Oh yes, AND there are no rules… we make our own.
But wait, there’s more… and this goes way back.
Shortly after the crucifixion of Jesus, the pagans (early Christians) were heavily persecuted by the Romans. Many of them fled to Corinth, a city on the Peloponnese, in Greece. The chief ruler of the synagogue at Corinth, Sosthenes, and the apostle Paul, wrote a letter of encouragement to the pagans. In their epistle, they talked about the qualities of love:
- “If I could speak all the languages of earth and of angels, but didn’t love others, I would only be a noisy gong or a clanging cymbal… If I gave everything I have to the poor and even sacrificed my body, I could boast about it; but if I didn’t love others, I would have gained nothing.

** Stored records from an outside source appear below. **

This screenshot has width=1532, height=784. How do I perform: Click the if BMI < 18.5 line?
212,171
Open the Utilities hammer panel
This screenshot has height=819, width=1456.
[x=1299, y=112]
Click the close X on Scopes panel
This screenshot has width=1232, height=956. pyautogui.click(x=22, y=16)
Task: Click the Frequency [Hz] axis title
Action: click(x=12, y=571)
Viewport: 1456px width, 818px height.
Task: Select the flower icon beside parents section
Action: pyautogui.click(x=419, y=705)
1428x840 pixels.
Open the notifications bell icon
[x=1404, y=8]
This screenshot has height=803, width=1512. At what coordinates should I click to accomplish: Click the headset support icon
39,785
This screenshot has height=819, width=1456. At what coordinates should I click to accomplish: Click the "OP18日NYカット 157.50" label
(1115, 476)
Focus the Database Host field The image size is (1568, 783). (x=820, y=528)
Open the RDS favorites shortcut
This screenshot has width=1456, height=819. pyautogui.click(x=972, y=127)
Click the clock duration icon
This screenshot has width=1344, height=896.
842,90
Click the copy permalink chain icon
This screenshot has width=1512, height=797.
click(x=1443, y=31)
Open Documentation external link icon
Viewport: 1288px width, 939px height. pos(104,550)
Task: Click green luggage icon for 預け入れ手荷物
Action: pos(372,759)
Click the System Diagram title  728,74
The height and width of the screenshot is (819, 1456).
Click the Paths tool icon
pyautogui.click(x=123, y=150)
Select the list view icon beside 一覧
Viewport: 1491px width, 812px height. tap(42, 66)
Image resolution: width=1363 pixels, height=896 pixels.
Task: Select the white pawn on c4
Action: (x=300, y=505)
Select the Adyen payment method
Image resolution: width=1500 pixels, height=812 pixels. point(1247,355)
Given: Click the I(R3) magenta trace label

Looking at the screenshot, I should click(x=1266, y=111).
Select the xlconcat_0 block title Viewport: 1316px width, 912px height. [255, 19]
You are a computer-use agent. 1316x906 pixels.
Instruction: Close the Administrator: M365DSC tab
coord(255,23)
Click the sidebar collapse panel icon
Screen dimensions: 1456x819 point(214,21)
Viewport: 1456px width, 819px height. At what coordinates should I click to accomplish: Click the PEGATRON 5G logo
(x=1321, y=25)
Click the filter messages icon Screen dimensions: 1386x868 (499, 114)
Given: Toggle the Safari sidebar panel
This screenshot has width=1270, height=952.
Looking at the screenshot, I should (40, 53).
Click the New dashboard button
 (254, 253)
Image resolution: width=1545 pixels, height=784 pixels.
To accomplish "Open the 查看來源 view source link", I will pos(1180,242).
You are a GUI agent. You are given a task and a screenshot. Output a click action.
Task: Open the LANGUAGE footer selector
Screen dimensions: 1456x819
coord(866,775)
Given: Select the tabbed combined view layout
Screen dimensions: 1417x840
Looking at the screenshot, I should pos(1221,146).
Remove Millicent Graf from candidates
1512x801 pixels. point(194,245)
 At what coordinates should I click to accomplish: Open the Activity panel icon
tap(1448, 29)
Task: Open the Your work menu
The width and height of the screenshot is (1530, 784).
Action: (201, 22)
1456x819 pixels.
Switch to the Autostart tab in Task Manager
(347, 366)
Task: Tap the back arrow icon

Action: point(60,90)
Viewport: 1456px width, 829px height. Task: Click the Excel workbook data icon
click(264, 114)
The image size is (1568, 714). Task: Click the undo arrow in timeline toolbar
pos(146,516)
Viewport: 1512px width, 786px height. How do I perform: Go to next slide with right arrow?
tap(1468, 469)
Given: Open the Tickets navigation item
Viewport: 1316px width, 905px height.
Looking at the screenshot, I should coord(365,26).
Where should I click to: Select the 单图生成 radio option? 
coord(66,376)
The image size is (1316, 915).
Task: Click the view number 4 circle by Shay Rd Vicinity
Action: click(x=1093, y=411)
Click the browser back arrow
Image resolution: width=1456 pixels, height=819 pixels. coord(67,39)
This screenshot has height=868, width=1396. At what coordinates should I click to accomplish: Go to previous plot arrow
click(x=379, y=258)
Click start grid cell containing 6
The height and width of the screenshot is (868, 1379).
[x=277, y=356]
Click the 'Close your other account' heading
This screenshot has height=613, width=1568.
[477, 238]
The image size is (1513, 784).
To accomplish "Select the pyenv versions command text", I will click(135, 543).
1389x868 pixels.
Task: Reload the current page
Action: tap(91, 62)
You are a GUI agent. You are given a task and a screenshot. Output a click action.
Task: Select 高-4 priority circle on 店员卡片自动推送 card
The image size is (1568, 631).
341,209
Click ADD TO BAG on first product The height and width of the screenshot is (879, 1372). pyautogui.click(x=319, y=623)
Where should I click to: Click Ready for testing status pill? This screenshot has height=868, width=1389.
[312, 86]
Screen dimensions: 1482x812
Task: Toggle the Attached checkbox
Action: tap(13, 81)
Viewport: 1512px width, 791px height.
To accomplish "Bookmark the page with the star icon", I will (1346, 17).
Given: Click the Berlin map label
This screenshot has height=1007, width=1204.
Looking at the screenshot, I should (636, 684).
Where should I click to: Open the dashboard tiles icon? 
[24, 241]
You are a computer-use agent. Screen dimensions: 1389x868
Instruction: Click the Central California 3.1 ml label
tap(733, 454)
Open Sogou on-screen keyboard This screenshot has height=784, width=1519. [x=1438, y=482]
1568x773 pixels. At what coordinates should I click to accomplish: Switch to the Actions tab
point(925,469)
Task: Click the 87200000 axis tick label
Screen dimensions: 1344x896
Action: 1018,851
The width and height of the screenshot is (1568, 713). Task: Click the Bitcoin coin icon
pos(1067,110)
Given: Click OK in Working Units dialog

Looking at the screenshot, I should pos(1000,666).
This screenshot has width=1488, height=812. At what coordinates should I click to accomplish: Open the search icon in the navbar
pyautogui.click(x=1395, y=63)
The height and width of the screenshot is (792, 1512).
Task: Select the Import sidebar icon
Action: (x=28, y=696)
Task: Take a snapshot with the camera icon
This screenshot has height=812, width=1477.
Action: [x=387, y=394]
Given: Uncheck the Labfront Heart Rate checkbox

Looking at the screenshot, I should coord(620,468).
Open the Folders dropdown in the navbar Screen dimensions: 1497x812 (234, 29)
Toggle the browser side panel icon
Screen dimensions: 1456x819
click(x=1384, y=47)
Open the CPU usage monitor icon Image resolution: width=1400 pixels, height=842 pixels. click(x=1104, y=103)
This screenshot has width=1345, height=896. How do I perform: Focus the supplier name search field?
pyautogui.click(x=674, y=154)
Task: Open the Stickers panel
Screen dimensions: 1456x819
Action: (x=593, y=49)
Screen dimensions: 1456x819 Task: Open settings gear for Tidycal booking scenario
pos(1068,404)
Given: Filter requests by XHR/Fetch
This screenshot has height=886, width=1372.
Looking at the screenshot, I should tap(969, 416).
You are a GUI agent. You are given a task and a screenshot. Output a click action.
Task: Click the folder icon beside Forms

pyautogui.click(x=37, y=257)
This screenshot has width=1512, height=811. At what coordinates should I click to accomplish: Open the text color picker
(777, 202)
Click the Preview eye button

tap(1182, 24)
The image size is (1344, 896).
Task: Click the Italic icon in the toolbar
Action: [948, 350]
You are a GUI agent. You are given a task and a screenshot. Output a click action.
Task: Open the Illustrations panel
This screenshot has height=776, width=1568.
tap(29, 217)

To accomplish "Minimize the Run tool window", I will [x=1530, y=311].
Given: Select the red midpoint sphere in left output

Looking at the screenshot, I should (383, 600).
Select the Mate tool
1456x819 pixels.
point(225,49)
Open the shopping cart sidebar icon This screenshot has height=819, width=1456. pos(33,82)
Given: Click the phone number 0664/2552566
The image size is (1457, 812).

- Love is patient and kind. Love is not jealous or boastful or proud or rude. It does not demand its own way. It is not irritable, and it keeps no record of being wronged. It does not rejoice about injustice but rejoices whenever the truth wins out. Love never gives up, never loses faith, is always hopeful, and endures through every circumstance…
- …Three things will last forever — faith, hope, and love — and the greatest of these is love.”
Put that in your pipe and smoke it!
So, the next time someone asks you what love is, share all of the above. If afterwards, he or she doesn’t run for the treehouse but actually understand what love is, lock him or her up in a cage, because you’re onto something good.
However, if like me, you are not a bigwig on matters of the heart, resort to making some Palappam…
The recipe for these ancient delights goes something like this: First fry some rice flour and set it aside. Then, add a small amount of lukewarm water to yeast and sugar and wait till it rises. Once risen, add semolina to a bit of water and boil it till it’s thick. Leave the semolina to cool off. Once cooled, mix the semolina with the rice flour and the yeast into a very soft dough.
Rest the dough overnight.
In the morning, mix the dough with coconut milk and a pinch of salt until it gets a loose consistency. Use a special utensil, called appa kal (mold), to fry your paperthin pancakes… Careful, they break easy.
Some believe, the secrets to someone’s heart, hide in their stomach. So, eat your Palappam, share your Palappam and enjoy your Pallapam, together…
When you’re done, clean up the mess in your kitchen and think of what the Sufi mystic and Muslim poet, Rumi, said: “Your task is not to seek for love, but merely to seek and find all the barriers within yourself that you have built against it.”